■ **TASK BRIEF**
Which of the lines below mention the word "computer"? Pull each one out.

■ **DATA RECORDS**
▶
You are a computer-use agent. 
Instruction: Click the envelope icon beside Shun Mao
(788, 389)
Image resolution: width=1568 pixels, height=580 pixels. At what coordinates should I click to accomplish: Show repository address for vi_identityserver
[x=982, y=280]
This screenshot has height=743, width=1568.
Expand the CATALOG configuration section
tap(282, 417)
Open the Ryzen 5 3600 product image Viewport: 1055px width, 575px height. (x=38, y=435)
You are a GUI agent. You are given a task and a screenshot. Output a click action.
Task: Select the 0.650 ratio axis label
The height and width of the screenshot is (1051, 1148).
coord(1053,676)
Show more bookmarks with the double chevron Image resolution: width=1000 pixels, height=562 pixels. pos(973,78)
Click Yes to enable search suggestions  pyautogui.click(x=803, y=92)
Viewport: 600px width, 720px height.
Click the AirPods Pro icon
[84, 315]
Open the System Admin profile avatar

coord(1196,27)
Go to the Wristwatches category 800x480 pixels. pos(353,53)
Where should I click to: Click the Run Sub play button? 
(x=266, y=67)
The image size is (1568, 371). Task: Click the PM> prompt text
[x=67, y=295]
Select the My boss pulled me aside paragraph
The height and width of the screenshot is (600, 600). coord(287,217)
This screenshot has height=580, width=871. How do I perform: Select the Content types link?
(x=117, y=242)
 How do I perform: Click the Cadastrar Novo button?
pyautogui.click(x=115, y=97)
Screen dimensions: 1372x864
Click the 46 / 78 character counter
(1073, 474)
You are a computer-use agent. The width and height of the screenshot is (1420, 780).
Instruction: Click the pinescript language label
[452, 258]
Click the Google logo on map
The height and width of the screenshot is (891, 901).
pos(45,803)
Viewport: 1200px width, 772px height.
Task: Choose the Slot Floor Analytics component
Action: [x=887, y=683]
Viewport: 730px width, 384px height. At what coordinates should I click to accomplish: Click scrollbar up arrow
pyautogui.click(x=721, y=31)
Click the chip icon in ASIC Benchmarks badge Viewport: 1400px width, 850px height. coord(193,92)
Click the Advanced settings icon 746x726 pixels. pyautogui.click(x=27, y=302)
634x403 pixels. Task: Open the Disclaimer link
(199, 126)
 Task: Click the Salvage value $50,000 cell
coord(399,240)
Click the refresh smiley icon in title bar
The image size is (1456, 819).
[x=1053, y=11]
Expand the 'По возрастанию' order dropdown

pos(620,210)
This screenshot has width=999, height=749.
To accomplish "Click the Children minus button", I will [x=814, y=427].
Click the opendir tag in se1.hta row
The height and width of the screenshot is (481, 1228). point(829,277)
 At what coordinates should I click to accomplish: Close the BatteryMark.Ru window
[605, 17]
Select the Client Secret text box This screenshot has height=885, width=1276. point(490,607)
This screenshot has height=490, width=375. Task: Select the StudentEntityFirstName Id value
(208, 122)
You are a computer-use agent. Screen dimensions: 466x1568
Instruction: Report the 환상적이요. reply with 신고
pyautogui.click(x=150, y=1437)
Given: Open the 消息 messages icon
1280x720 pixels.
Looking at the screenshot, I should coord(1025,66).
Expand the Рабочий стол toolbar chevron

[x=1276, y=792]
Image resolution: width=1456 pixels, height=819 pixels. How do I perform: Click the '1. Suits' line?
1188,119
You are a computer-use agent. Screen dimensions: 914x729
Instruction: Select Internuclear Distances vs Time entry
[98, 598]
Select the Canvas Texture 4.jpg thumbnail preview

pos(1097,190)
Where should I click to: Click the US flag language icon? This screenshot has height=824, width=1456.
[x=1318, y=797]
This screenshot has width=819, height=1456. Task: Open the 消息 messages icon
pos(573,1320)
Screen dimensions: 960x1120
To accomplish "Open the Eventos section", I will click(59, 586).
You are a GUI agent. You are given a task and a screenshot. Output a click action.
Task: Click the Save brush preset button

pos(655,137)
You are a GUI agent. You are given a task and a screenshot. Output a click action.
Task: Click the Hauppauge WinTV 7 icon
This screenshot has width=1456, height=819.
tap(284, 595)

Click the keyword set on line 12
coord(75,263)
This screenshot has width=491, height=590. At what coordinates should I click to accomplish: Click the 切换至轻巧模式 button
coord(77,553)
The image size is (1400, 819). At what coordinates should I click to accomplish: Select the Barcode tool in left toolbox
◀
■ **WRITTEN SOLUTION**
You are a computer-use agent. 
You are a computer-use agent. The width and height of the screenshot is (1420, 780).
You are a computer-use agent. Screen dimensions: 466x1568
You are a computer-use agent. Screen dimensions: 914x729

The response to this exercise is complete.